TRECHO DE ORIGEM:
---*---

Spike Jonze apresenta seu protagonista com um olhar afetuoso, mas também o coloca em
praticamente todos os conflitos afetivos, éticos e morais que uma história de amor deste tipo
poderia provocar. O roteiro explora o ciúme, a possessão, o sexo, a distância e a noção de
pertencimento nos relacionamentos atuais, sem jamais parecer um “filme-tese”. Pelo
contrário, com seu tom leve e trilha sonora agridoce, a narrativa constrói uma viagem linear,
agradável e hilária em diversos momentos, sem a necessidade de plot twists e reviravoltas
para despertar o interesse do espectador.

---*---

DADOS ARMAZENADOS:
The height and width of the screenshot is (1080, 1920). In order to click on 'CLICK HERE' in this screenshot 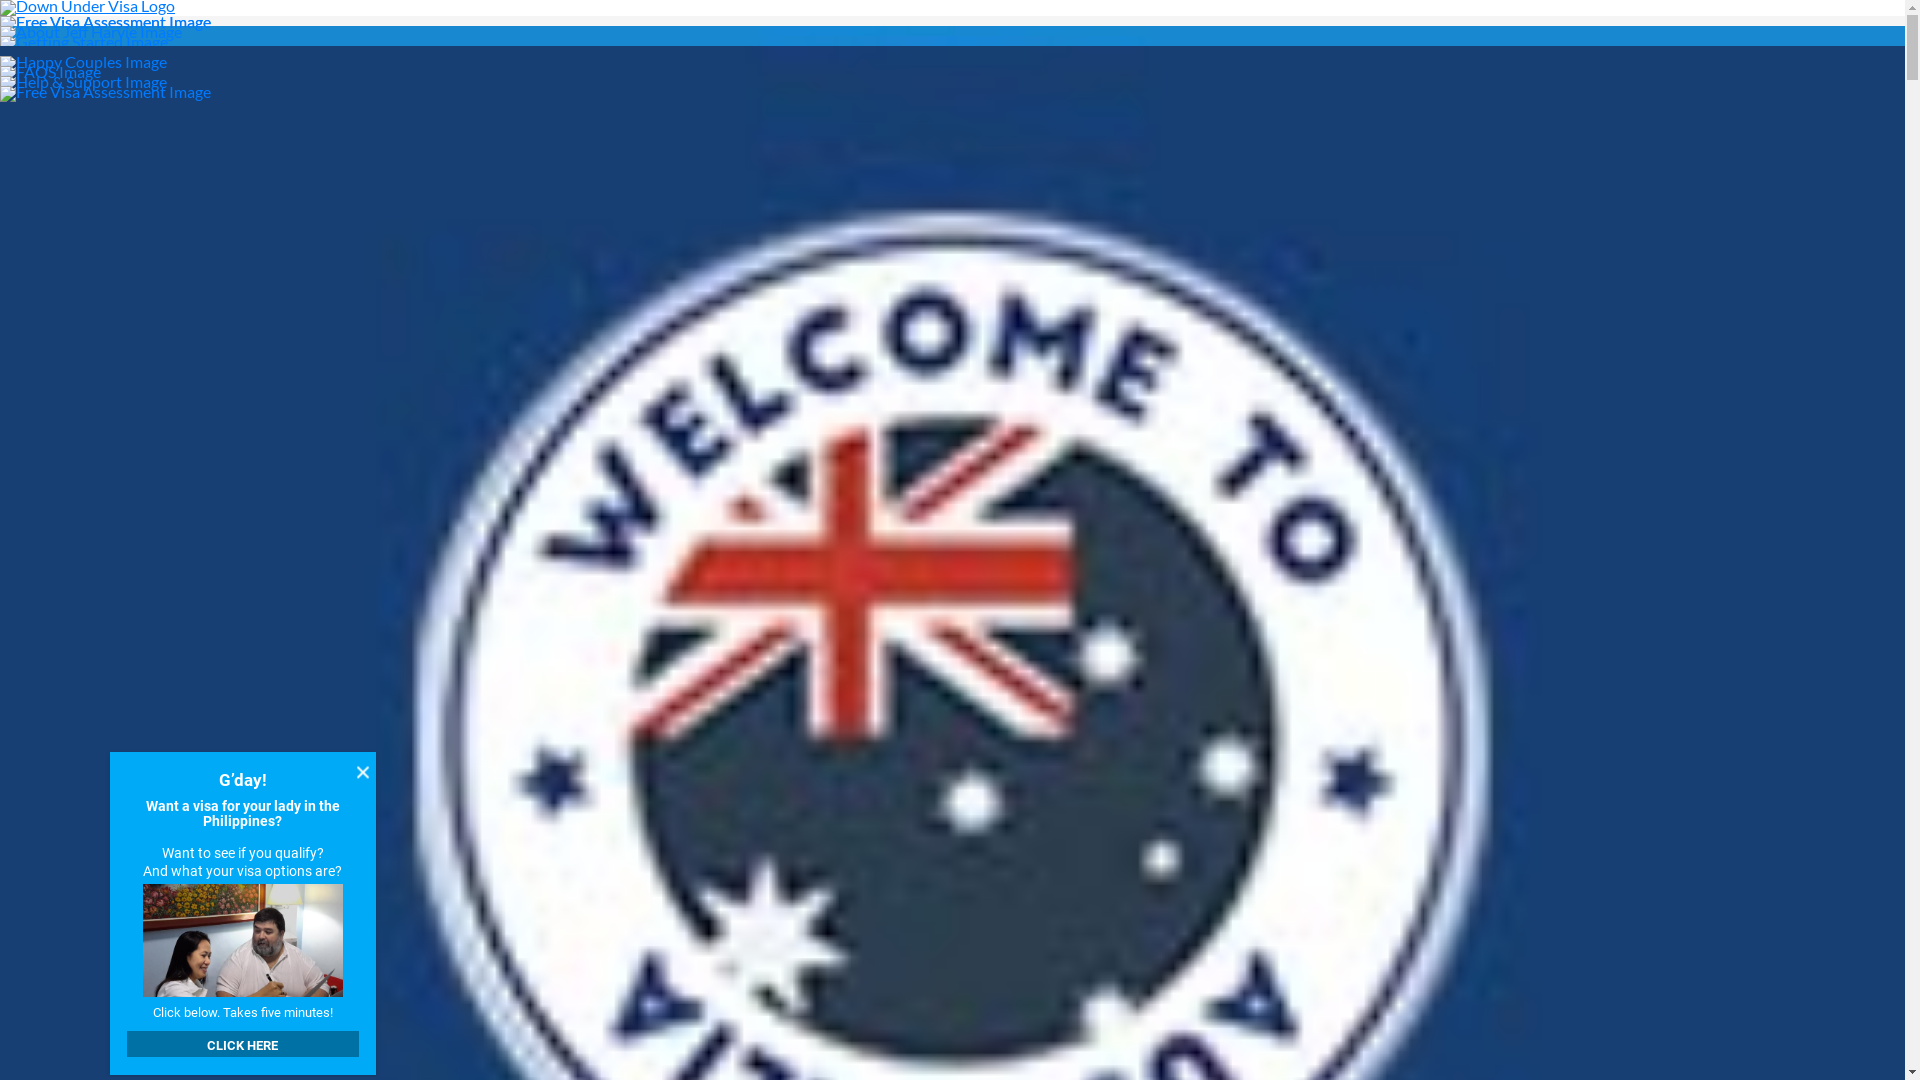, I will do `click(241, 1043)`.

---*---

INSTRUÇÕES DAS TAREFAS:
a) Liste todos os temas que, segundo o texto sobre o filme de Spike Jonze, o roteiro explora.
b) Extraia do texto sobre o filme de Spike Jonze o trecho que começa em "Spike Jonze apresenta" e termina em "interesse do espectador.", incluindo essas palavras.
c) Dê continuidade ao texto sobre o filme de Spike Jonze, começando logo após a última frase.

RESPOSTAS POR ITEM:
a)
- o ciúme
- a possessão
- o sexo
- a distância
- a noção de pertencimento nos relacionamentos atuais

b)
Spike Jonze apresenta seu protagonista com um olhar afetuoso, mas também o coloca em
praticamente todos os conflitos afetivos, éticos e morais que uma história de amor deste tipo
poderia provocar. O roteiro explora o ciúme, a possessão, o sexo, a distância e a noção de
pertencimento nos relacionamentos atuais, sem jamais parecer um “filme-tese”. Pelo
contrário, com seu tom leve e trilha sonora agridoce, a narrativa constrói uma viagem linear,
agradável e hilária em diversos momentos, sem a necessidade de plot twists e reviravoltas
para despertar o interesse do espectador.

c)
O futuro imaginado por Jonze é triste, individualista, melancólico, onde a tecnologia fornece
apenas meios de encontrar o amor pela Internet, fazer sexo virtual, pagar para terceiros
escreverem cartas pessoais, divertir-se sozinho com videogames realistas. O diretor não aposta
em um conflito entre humanos e máquinas, e sim numa fusão tão completa entre os dois que
não se consegue mais imaginar uma interação humana sem a intermediação de um sistema
virtual. Para os personagens, o virtual é visto como um ideal a alcançar, um modelo de
perfeição para o real.

As atuações correspondem à atmosfera suave de toda a experiência: Joaquin Phoenix faz de


Theodore um homem inteligente e solitário, mas longe da imagem deprimente do “loser”
típico dos filmes indie. Ele é, acima de tudo, um homem qualquer, com quem todos poderiam
se identificar. Phoenix merece aplausos por, mesmo constantemente sozinho em cena,
convencer o espectador de estar sempre acompanhado pela namorada invisível.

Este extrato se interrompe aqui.